From trackers to individual holdings

In terms of asset allocation, the cash position was reduced in favor of higher-yielding alternatives. “We bought more bonds and placed our cash in term deposits, which currently provide a good return. Short-term bonds are also interesting due to the higher short-term yields, caused by the inverse yield curve. We’re also investing in duration, given the possibility of a recession.”

In the portfolios, certain trackers were replaced by individual holdings. “Even though ETFs offer low costs, individual positions are still the most attractive to us, as their Total Expense Ratio (TER) is 0 percent. So, conviction and stock picking remain important. Just look at the US, where the broad market was largely driven by a limited number of stocks. The so-called Magnificent Seven make up almost a third of the S&P500 Index. We prefer to invest directly in stocks that have a competitive advantage and a high market share.”

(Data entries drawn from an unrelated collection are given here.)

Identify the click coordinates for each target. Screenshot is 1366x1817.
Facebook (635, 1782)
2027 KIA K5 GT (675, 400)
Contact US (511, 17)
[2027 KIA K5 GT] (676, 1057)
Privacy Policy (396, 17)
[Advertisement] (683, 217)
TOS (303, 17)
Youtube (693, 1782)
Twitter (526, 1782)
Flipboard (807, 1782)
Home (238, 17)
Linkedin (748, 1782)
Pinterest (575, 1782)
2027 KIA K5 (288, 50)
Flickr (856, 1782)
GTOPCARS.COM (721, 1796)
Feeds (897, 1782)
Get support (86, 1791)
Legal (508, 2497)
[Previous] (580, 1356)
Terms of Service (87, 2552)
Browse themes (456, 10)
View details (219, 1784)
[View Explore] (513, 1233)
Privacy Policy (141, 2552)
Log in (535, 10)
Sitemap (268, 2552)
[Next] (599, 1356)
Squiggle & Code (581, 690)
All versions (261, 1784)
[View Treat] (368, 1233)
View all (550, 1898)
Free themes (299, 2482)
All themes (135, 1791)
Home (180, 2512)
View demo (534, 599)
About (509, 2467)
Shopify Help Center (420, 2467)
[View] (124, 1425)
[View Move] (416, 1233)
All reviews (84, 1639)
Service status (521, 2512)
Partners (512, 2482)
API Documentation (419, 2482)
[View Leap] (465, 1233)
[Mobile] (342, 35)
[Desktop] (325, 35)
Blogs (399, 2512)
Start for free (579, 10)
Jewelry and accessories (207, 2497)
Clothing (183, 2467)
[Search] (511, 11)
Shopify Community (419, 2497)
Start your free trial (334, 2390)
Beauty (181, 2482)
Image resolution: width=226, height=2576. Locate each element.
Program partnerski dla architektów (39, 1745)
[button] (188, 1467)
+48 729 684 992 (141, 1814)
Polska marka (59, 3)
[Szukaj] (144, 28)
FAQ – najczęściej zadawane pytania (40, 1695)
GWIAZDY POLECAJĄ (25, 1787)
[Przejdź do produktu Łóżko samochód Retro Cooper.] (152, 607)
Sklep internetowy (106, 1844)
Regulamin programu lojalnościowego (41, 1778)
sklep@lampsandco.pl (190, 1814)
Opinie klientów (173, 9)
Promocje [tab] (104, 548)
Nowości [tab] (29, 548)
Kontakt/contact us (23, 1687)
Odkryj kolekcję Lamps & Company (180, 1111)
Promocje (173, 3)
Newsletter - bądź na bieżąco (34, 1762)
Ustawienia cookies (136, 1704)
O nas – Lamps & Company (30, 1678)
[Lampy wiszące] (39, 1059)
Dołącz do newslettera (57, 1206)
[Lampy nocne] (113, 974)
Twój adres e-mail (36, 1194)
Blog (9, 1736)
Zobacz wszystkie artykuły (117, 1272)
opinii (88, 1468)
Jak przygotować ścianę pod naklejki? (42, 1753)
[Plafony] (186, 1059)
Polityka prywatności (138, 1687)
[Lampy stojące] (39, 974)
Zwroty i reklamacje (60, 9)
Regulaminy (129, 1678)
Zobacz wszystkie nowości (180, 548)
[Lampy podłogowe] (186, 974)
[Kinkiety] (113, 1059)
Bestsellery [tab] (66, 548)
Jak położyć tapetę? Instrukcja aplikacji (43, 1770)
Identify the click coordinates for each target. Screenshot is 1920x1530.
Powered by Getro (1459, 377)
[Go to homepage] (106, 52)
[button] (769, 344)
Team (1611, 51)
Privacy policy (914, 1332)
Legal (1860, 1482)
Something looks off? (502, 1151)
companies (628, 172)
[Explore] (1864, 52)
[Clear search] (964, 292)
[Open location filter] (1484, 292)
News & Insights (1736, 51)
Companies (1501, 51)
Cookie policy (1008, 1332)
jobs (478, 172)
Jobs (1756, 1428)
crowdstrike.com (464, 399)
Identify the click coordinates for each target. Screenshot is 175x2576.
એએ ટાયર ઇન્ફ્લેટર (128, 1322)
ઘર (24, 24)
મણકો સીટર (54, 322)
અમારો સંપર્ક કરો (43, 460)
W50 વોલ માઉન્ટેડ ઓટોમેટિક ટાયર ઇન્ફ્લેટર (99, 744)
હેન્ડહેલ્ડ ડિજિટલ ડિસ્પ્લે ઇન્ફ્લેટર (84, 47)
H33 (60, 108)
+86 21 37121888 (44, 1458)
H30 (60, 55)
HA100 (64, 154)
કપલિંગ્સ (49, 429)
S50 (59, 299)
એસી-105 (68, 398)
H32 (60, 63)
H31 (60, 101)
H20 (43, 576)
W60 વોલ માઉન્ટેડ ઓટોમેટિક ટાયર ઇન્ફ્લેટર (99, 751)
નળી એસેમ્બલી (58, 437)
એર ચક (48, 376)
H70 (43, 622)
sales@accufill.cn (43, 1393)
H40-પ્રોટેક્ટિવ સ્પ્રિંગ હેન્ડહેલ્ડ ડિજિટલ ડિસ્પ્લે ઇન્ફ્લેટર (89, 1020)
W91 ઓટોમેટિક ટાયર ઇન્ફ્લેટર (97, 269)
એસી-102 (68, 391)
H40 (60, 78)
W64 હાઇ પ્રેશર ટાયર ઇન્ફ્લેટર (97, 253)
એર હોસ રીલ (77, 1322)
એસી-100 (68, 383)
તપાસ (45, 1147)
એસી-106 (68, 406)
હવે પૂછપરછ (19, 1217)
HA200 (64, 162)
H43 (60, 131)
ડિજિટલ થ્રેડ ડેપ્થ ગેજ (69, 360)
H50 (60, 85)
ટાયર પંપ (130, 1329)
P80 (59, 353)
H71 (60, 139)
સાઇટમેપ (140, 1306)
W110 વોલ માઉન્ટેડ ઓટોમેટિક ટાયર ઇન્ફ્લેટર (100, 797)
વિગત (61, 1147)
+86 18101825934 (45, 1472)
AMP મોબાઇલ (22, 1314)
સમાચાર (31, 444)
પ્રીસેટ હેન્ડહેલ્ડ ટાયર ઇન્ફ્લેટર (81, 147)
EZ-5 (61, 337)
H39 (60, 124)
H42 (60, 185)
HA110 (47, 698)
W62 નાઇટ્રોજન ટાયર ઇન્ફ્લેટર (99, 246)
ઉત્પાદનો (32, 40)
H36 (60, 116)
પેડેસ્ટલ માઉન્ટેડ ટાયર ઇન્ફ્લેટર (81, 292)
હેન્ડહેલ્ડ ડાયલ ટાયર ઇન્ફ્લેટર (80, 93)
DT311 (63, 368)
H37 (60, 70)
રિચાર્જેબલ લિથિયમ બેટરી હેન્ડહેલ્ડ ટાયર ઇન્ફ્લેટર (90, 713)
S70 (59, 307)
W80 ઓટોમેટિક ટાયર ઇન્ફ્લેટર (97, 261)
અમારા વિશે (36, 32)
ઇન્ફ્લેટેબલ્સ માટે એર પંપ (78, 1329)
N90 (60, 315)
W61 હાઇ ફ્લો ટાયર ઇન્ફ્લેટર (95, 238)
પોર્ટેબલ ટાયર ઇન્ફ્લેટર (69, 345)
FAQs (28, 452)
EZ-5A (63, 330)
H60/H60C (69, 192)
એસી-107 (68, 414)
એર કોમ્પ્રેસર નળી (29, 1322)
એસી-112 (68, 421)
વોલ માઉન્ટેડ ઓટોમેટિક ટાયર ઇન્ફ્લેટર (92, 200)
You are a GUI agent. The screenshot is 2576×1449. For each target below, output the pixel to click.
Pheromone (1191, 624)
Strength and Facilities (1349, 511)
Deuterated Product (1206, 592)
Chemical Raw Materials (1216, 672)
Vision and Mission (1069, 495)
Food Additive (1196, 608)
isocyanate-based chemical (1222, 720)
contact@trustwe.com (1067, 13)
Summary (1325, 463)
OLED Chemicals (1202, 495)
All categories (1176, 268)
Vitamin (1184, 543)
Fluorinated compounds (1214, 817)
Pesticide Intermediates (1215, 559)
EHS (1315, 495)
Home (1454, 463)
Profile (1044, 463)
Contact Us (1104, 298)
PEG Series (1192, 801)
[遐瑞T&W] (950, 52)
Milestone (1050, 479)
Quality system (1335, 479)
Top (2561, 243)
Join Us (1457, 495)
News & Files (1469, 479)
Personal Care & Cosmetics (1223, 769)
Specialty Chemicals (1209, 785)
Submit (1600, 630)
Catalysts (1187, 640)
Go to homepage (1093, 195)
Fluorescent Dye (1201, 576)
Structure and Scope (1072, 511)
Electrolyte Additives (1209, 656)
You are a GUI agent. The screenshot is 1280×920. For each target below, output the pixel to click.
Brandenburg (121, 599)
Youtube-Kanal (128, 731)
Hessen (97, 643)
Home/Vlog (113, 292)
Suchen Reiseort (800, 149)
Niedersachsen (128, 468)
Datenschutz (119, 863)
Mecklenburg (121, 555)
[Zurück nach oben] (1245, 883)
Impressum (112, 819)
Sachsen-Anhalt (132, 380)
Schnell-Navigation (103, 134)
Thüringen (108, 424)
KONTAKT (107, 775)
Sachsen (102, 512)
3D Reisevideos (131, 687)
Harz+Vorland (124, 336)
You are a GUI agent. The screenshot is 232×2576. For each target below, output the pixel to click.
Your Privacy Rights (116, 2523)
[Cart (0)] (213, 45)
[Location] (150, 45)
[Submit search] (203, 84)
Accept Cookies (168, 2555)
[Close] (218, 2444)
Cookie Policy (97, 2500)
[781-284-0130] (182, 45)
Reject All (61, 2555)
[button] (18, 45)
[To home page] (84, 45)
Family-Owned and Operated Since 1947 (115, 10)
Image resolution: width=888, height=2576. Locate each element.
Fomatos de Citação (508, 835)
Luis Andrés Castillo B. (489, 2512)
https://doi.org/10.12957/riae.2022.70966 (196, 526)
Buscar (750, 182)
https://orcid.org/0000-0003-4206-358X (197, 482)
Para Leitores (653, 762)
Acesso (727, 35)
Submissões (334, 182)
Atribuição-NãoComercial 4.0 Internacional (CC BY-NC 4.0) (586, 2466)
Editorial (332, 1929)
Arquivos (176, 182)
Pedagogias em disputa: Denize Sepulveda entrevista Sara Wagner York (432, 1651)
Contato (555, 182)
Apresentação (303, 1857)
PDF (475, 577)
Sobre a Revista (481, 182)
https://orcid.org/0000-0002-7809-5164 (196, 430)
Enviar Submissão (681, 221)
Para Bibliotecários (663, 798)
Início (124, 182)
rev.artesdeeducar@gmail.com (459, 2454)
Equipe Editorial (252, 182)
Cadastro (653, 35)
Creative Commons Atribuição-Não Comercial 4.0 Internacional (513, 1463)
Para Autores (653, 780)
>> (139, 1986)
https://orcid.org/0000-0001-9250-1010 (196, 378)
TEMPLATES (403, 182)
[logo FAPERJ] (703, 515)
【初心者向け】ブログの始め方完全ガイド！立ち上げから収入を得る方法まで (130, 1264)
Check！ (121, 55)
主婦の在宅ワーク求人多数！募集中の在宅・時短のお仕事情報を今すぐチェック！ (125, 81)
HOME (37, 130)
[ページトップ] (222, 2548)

On a regional level, there’s an underweight position on China due to ongoing issues. For Europe, the sentiment is positive, and for the United States, it’s neutral. “There’s too much uncertainty about China, and I don’t see that disappearing at the moment. We’re still positive about Europe; the valuations and dividends are still attractive. For the United States, we’re neutral compared to the MSCI World Index, where the weight is about 65 percent. Here, we’re a bit more cautious due to the elevated valuations, but the future growth potential is likely higher,” concludes De Munter.